Apache pig is an abstraction layer for processing large datasets; it’s a sub project from Apache and built for Hadoop. Apache pig is scripting language for exploring big datasets, writing pig script is very easy it does not require any programming skills like other languages and it is very supportive for programmers with inbuilt queries. The interesting thing is pig can process the terabytes of the data simply by using the some (very less) commands of piglatin. Mapreduce allows you as programmer ,to specify the mapper and reducers functions for particular issue ,even some issues requires more than one mapper and reducers and it require programming skills so instead of mapreduce simply issuing the some commands we can solve the problem (depending upon issue we should select mapreduce or pig).off course pig scripts converts internally in to mapreduce but the programmer need not worry about converting the mapreduce ,the pig execution environment will take care.
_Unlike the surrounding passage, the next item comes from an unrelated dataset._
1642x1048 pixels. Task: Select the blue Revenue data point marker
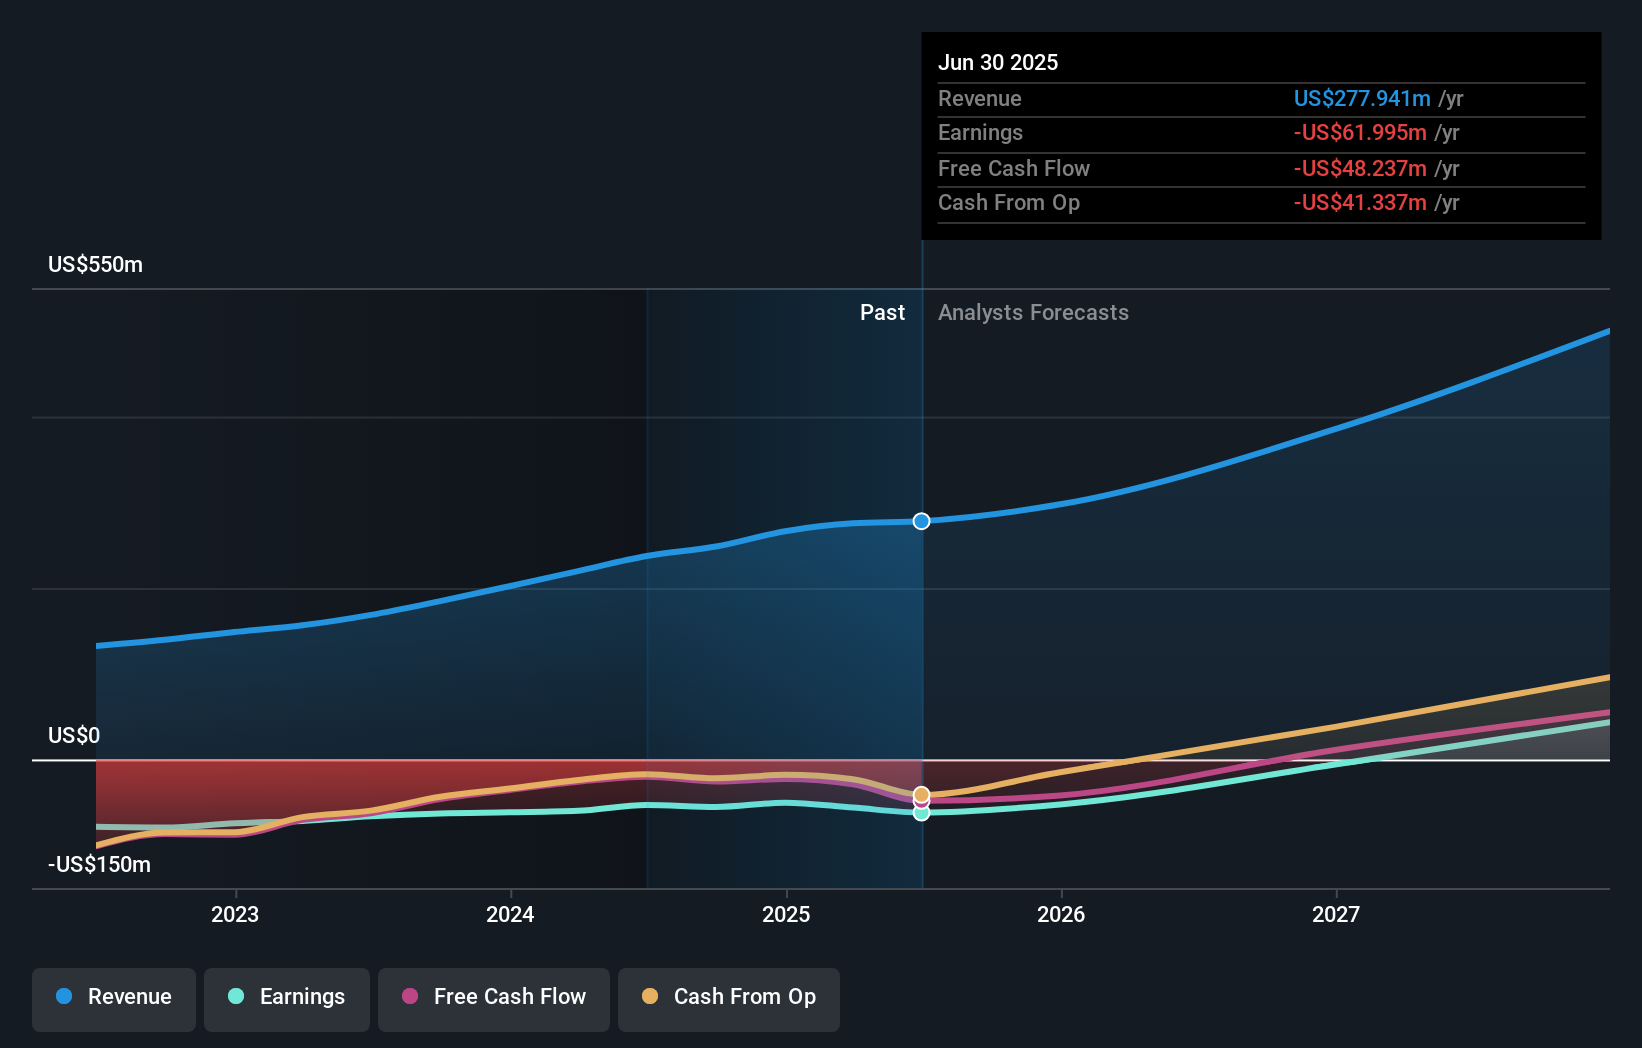click(x=921, y=521)
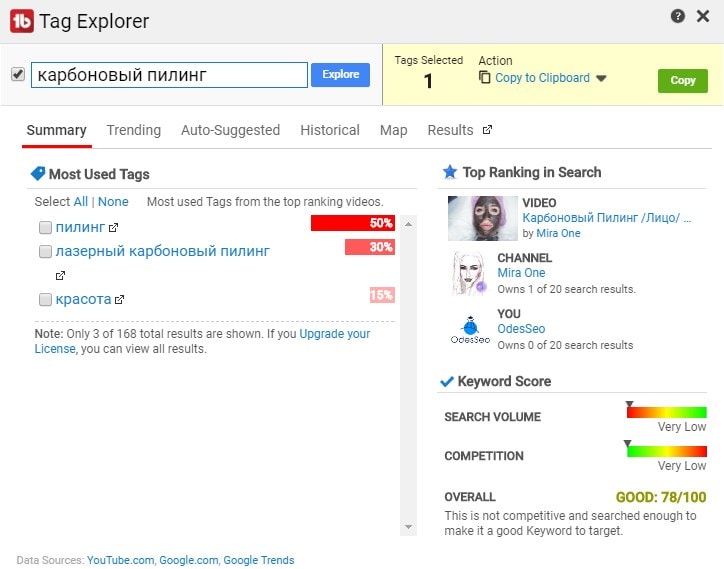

We can do pig scripts with two ways:
• Pig Latin.
• Execution environment (local /hdfs).
Pig was originally developed at Yahoo Research around 2006 for researchers to have an ad-hoc way of creating and executing map-reduce jobs on very large data sets. In 2007, it was moved into the Apache Software Foundation.
Pig Execution Flow
Apache pig is high level scripting language used with hadoop.
Every pig script will convert MapReduce internally i.e. pig execution environment will convert into MapReduce and execute in cluster environment. Apache pig works for all data, including the structured and unstructured data and it will store the results into output location.